+++ Entries shown +++
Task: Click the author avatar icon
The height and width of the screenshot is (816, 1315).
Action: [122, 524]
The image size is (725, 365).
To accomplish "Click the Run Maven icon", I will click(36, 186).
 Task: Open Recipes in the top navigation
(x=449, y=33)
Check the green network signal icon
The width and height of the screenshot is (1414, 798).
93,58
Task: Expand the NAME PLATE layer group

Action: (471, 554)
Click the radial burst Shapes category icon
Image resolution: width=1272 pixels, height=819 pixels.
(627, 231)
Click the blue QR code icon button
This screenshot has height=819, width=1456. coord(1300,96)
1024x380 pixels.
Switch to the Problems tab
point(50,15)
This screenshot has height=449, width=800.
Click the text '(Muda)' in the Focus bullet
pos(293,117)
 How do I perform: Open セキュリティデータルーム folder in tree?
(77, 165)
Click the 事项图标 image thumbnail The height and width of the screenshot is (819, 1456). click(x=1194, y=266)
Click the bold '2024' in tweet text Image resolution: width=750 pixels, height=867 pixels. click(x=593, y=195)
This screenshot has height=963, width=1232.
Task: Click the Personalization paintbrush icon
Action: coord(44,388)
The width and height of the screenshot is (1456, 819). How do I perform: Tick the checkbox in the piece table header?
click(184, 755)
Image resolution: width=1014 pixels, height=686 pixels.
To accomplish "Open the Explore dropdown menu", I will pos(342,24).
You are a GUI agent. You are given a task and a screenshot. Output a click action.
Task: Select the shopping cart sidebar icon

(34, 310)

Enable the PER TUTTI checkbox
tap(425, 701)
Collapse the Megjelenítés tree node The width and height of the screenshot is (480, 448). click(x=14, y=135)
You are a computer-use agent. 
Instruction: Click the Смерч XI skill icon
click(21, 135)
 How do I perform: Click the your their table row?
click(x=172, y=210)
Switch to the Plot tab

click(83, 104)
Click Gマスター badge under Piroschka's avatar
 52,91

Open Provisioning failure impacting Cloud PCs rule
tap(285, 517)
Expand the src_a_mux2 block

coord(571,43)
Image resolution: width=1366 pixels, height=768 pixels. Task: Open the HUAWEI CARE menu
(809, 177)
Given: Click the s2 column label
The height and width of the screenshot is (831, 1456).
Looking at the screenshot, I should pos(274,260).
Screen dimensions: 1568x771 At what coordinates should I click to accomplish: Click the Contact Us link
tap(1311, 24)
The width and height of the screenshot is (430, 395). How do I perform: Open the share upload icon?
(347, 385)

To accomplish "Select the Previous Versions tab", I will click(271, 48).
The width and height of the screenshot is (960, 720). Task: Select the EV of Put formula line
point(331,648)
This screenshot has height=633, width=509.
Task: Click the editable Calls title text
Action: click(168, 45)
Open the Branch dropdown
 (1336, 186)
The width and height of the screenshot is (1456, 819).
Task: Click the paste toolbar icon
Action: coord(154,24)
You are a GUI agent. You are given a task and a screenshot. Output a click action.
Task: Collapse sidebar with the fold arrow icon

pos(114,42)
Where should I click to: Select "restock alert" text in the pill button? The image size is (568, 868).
+++
Rewrite the listing above with "dropdown" swapped for "drop-down" everywhere and nothing else changed.

Task answer.
Task: Click the author avatar icon
The height and width of the screenshot is (816, 1315).
Action: [122, 524]
The image size is (725, 365).
To accomplish "Click the Run Maven icon", I will click(36, 186).
 Task: Open Recipes in the top navigation
(x=449, y=33)
Check the green network signal icon
The width and height of the screenshot is (1414, 798).
93,58
Task: Expand the NAME PLATE layer group

Action: (471, 554)
Click the radial burst Shapes category icon
Image resolution: width=1272 pixels, height=819 pixels.
(627, 231)
Click the blue QR code icon button
This screenshot has height=819, width=1456. coord(1300,96)
1024x380 pixels.
Switch to the Problems tab
point(50,15)
This screenshot has height=449, width=800.
Click the text '(Muda)' in the Focus bullet
pos(293,117)
 How do I perform: Open セキュリティデータルーム folder in tree?
(77, 165)
Click the 事项图标 image thumbnail The height and width of the screenshot is (819, 1456). click(x=1194, y=266)
Click the bold '2024' in tweet text Image resolution: width=750 pixels, height=867 pixels. click(x=593, y=195)
This screenshot has height=963, width=1232.
Task: Click the Personalization paintbrush icon
Action: coord(44,388)
The width and height of the screenshot is (1456, 819). How do I perform: Tick the checkbox in the piece table header?
click(184, 755)
Image resolution: width=1014 pixels, height=686 pixels.
To accomplish "Open the Explore drop-down menu", I will pos(342,24).
You are a GUI agent. You are given a task and a screenshot. Output a click action.
Task: Select the shopping cart sidebar icon

(34, 310)

Enable the PER TUTTI checkbox
tap(425, 701)
Collapse the Megjelenítés tree node The width and height of the screenshot is (480, 448). click(x=14, y=135)
You are a computer-use agent. 
Instruction: Click the Смерч XI skill icon
click(21, 135)
 How do I perform: Click the your their table row?
click(x=172, y=210)
Switch to the Plot tab

click(83, 104)
Click Gマスター badge under Piroschka's avatar
 52,91

Open Provisioning failure impacting Cloud PCs rule
tap(285, 517)
Expand the src_a_mux2 block

coord(571,43)
Image resolution: width=1366 pixels, height=768 pixels. Task: Open the HUAWEI CARE menu
(809, 177)
Given: Click the s2 column label
The height and width of the screenshot is (831, 1456).
Looking at the screenshot, I should pos(274,260).
Screen dimensions: 1568x771 At what coordinates should I click to accomplish: Click the Contact Us link
tap(1311, 24)
The width and height of the screenshot is (430, 395). How do I perform: Open the share upload icon?
(347, 385)

To accomplish "Select the Previous Versions tab", I will click(271, 48).
The width and height of the screenshot is (960, 720). Task: Select the EV of Put formula line
point(331,648)
This screenshot has height=633, width=509.
Task: Click the editable Calls title text
Action: click(168, 45)
Open the Branch drop-down
 (1336, 186)
The width and height of the screenshot is (1456, 819).
Task: Click the paste toolbar icon
Action: coord(154,24)
You are a GUI agent. You are given a task and a screenshot. Output a click action.
Task: Collapse sidebar with the fold arrow icon

pos(114,42)
Where should I click to: Select "restock alert" text in the pill button? The image size is (568, 868).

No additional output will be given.